From that point going forward the U.S lost interest in monitoring strategic arms forces with the Soviets. Lack of faith in negotiated agreements, implementation and monitoring, in fact, contributed to the SALT II agreements not being ratified by the U.S House of Representatives under Presidents Jimmy Carter and Ronald Reagan.
U.S presidents from Nixon to Obama – spanning four decades – maintained an open ended policy of occasional checks on Russian production of strategic weapons arsenals. However, when those talks broke down in 2018 President Trump simply walked away from further talks and sealed all openings for re-opening negotiations.

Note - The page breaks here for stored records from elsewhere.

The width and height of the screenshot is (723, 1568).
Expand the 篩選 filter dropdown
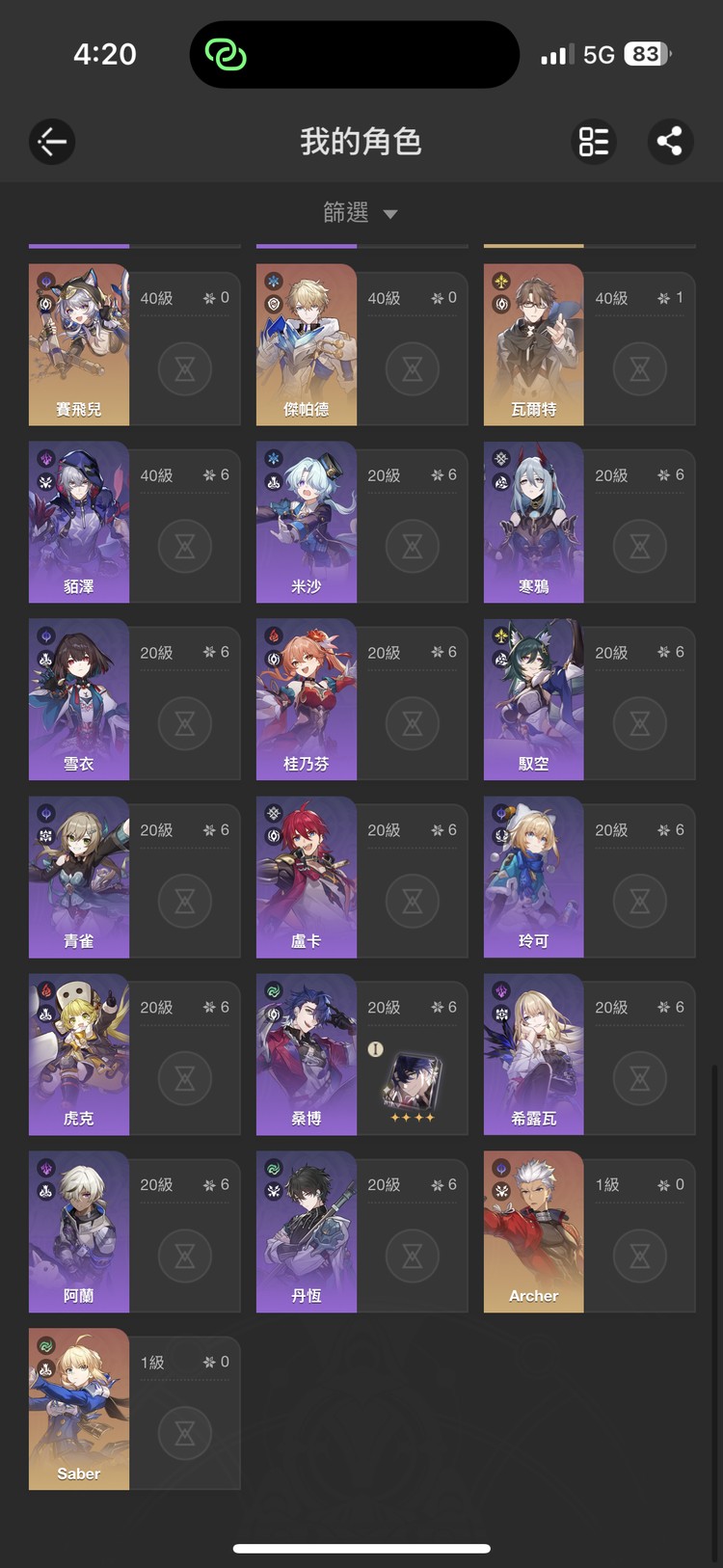click(x=361, y=212)
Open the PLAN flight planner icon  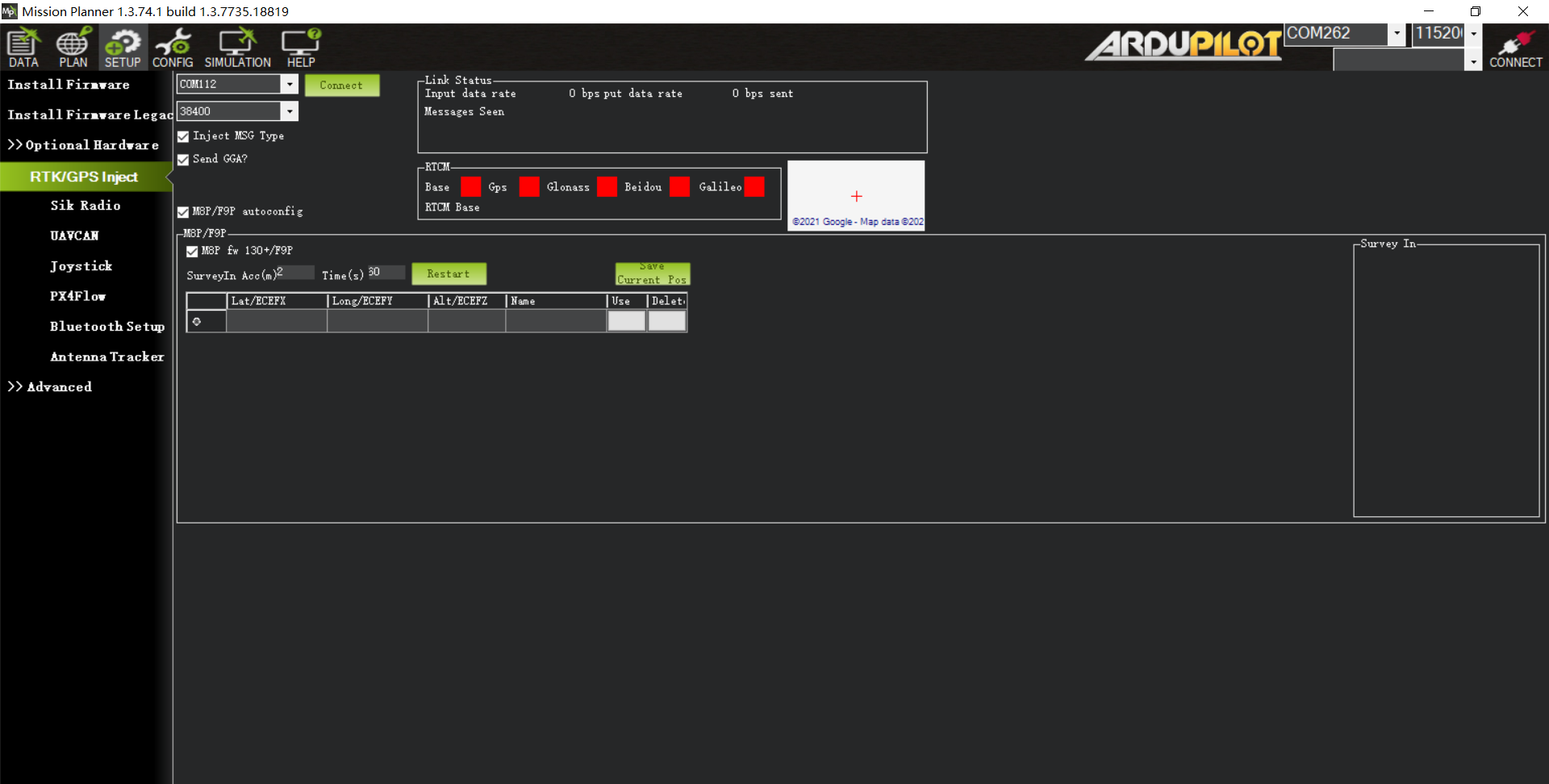tap(73, 48)
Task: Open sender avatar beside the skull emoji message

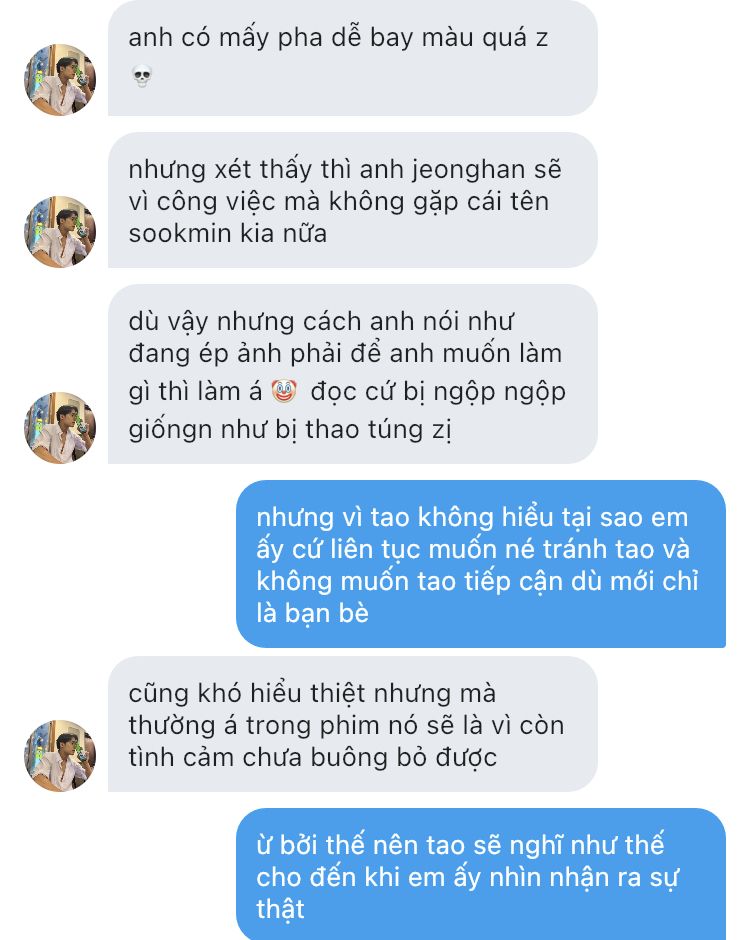Action: click(x=60, y=79)
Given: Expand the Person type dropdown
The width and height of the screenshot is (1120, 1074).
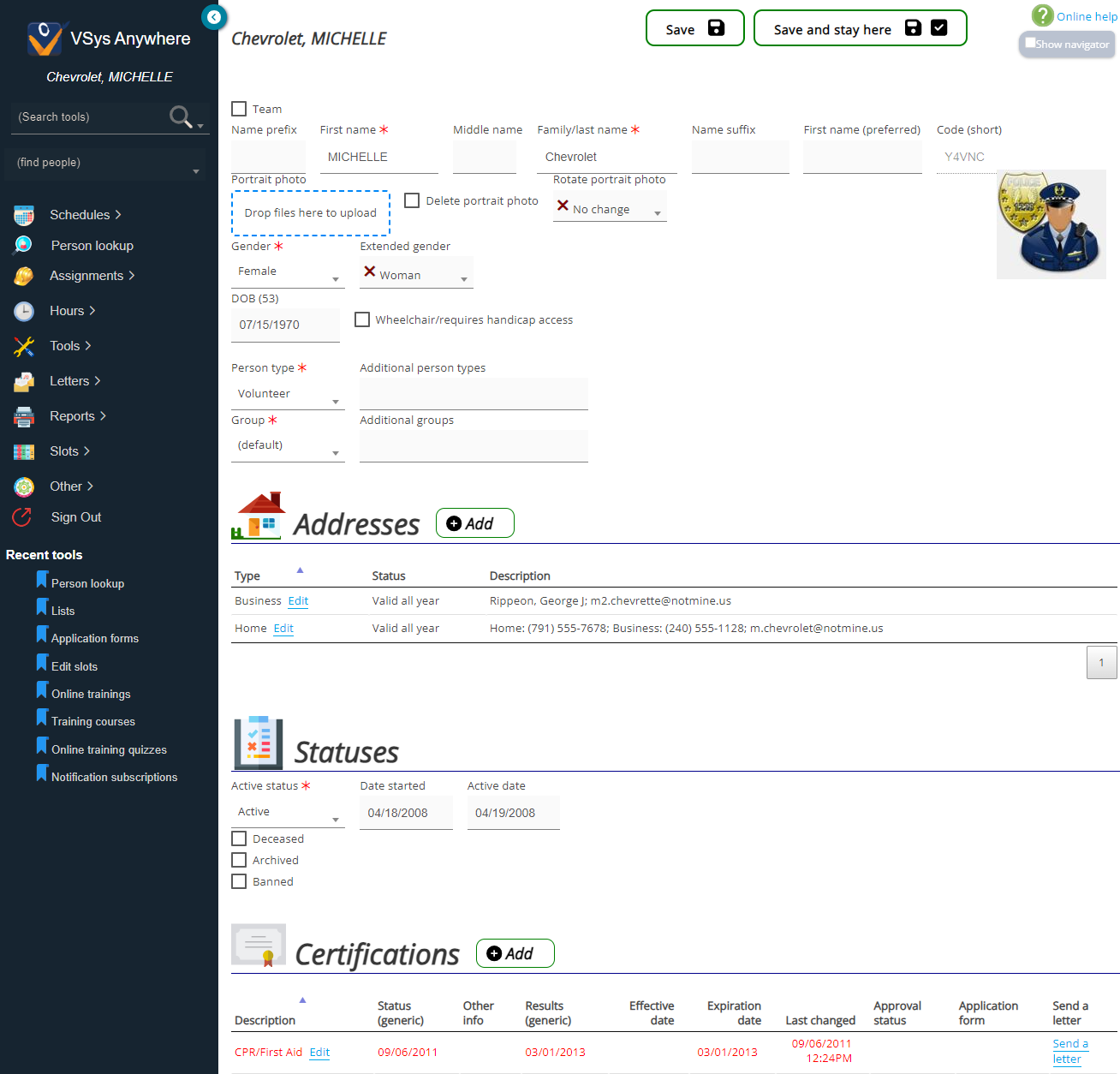Looking at the screenshot, I should coord(287,395).
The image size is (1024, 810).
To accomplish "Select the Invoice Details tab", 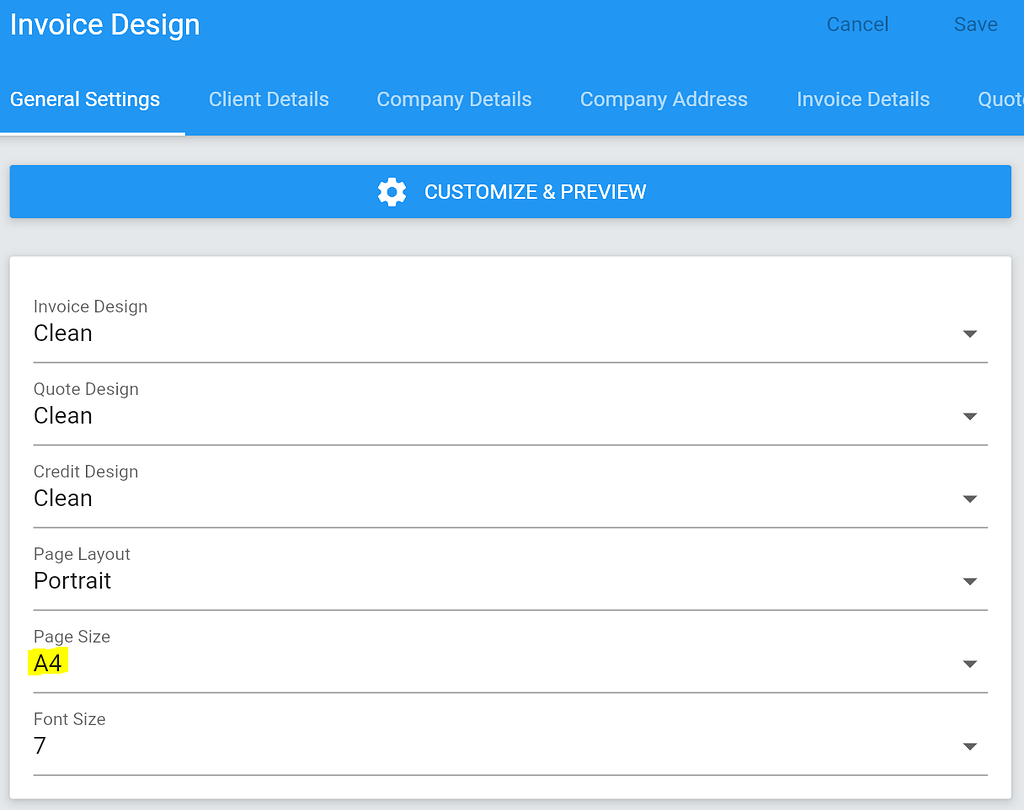I will click(863, 99).
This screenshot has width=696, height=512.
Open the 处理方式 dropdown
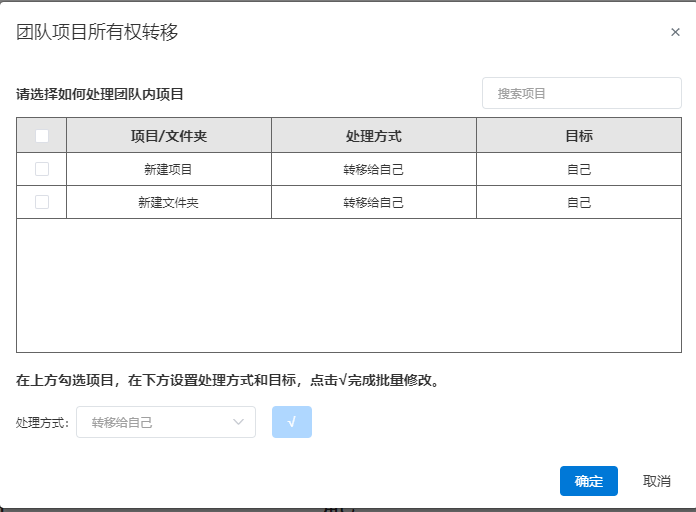click(166, 422)
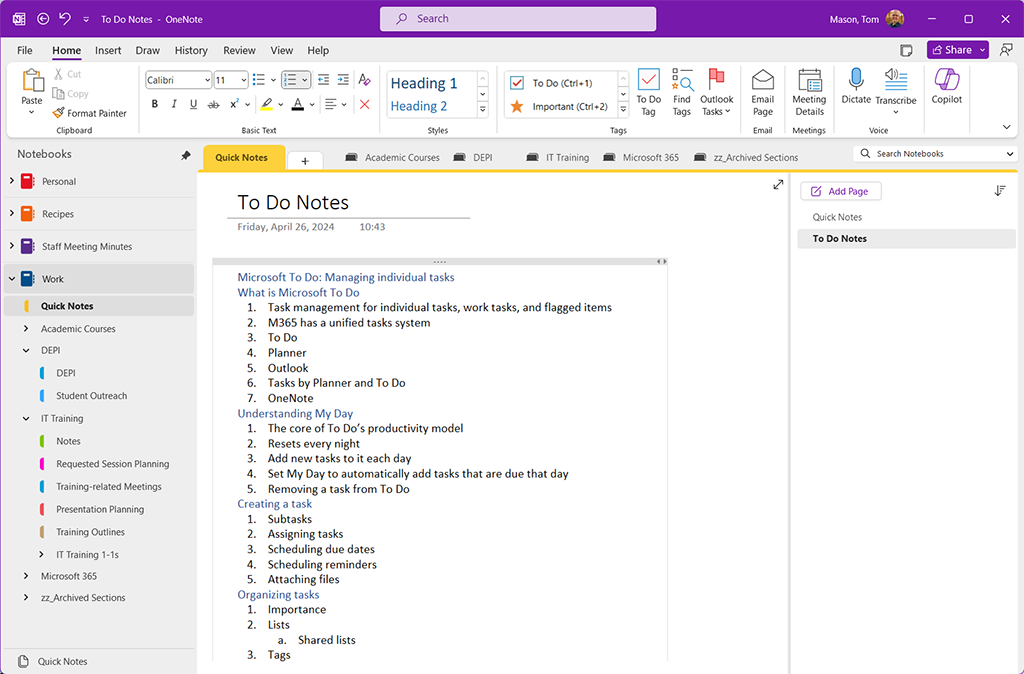Screen dimensions: 1024x674
Task: Toggle bold formatting
Action: pos(155,104)
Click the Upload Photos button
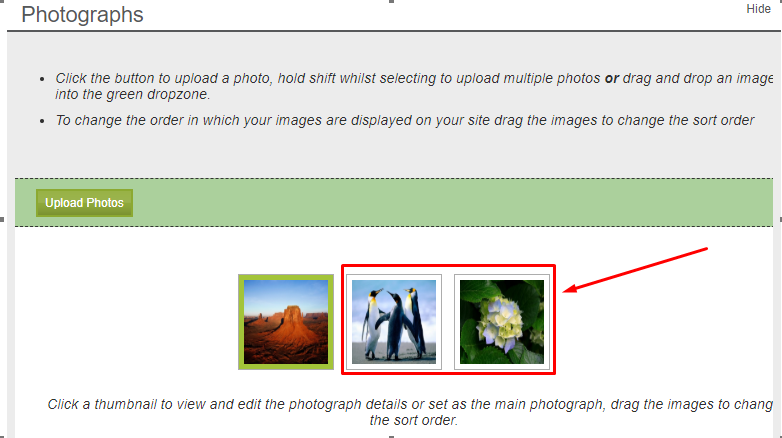 point(84,203)
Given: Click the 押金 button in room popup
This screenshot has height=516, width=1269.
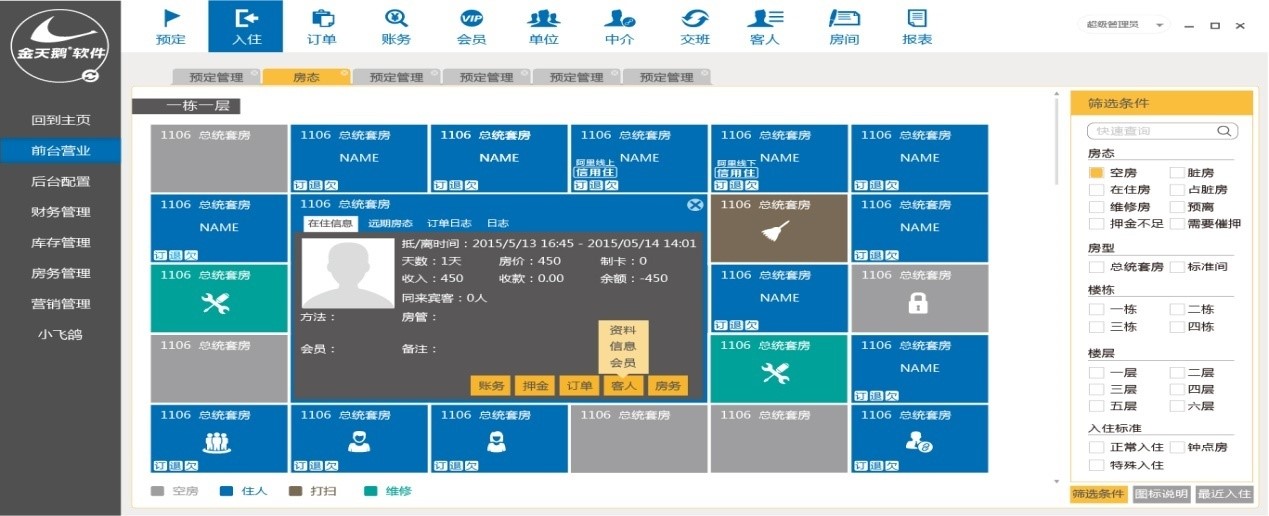Looking at the screenshot, I should [534, 386].
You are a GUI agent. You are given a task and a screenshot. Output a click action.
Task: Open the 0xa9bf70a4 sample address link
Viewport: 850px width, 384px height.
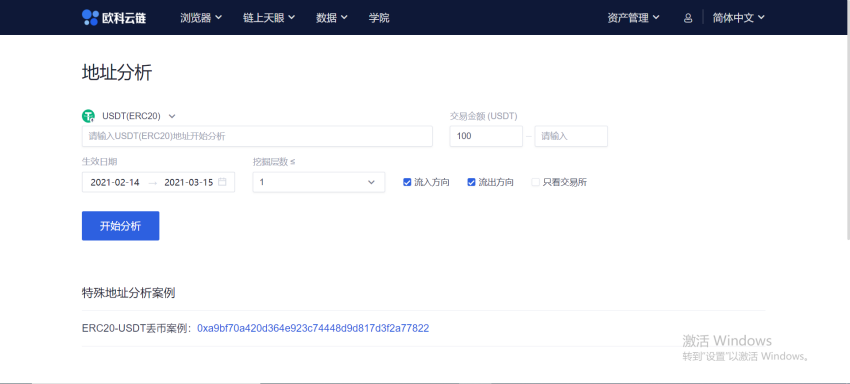pos(313,328)
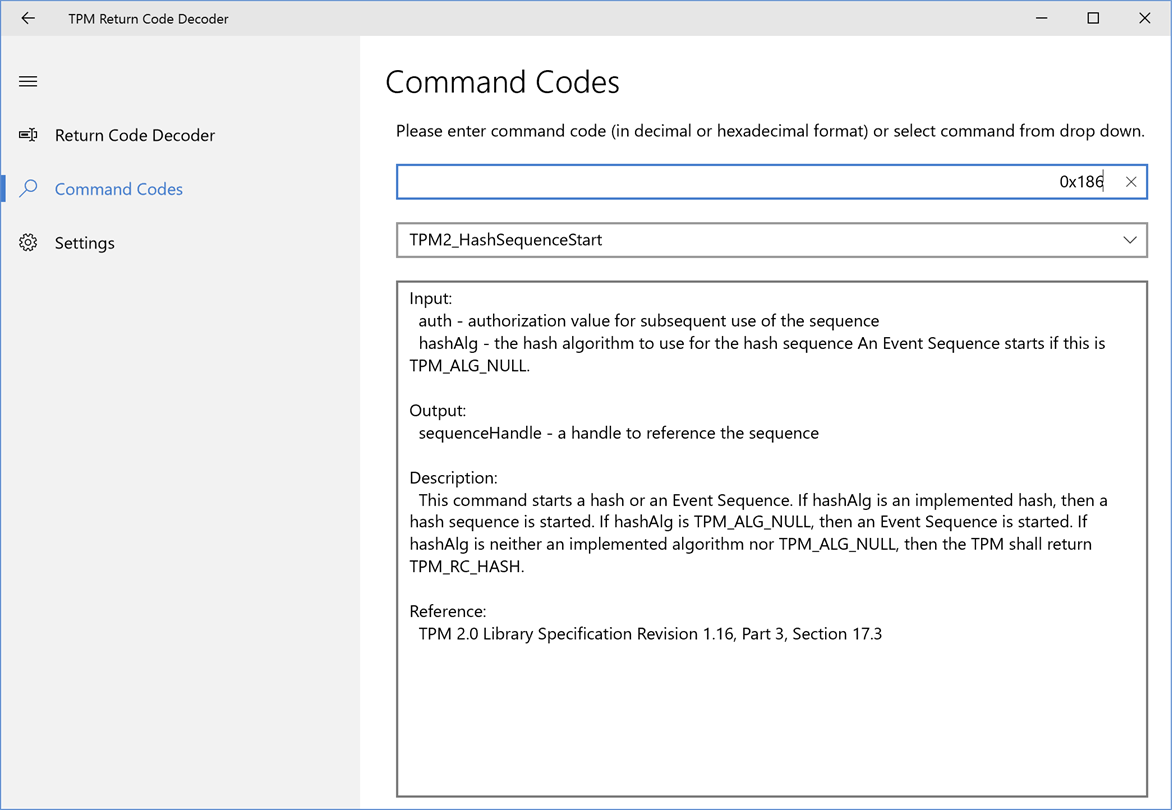1172x810 pixels.
Task: Expand the command list via chevron arrow
Action: point(1130,240)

Unnoticed and unrestrained Putin began a stealthy ride to perfection of advanced secret weapons systems. On this the west remained in the dark or at least feigned igorance of the obvious.
Advances in hypersonic missile technology in Russia and China in the past eight years have placed the US in an awkward position. The reason is that what engendered true strategic caution on leaders of both sides in the post Cold War era has ceased to be. Krasnoyarsk remains a reference point for brazen deceit and cheating that Trunmp used to exit talks.
Today Putin brags about Russia being the most advanced nation in hypersonic weapons technology and other new weapons systems waiting to be tested. The resultant experimental Oreshnik strike on Dnipro is evidently so, at least, for its panicking effect and the rhetoric that trailed it. The facts will remain so until Europe establishes evidence to the contrary, and is able to give tenable assurances to defuse its present dilemma.
For now Europe cannot successfully confront Russia militarily without the U.S. In all sincerity it will take Europe another five or more years of evolutionary and systemic arms procurement program to attain meaningful parity with Russia. Only such collective commitment would guarantee a significant measure of deterrence if Washington pulls out of NATO completely.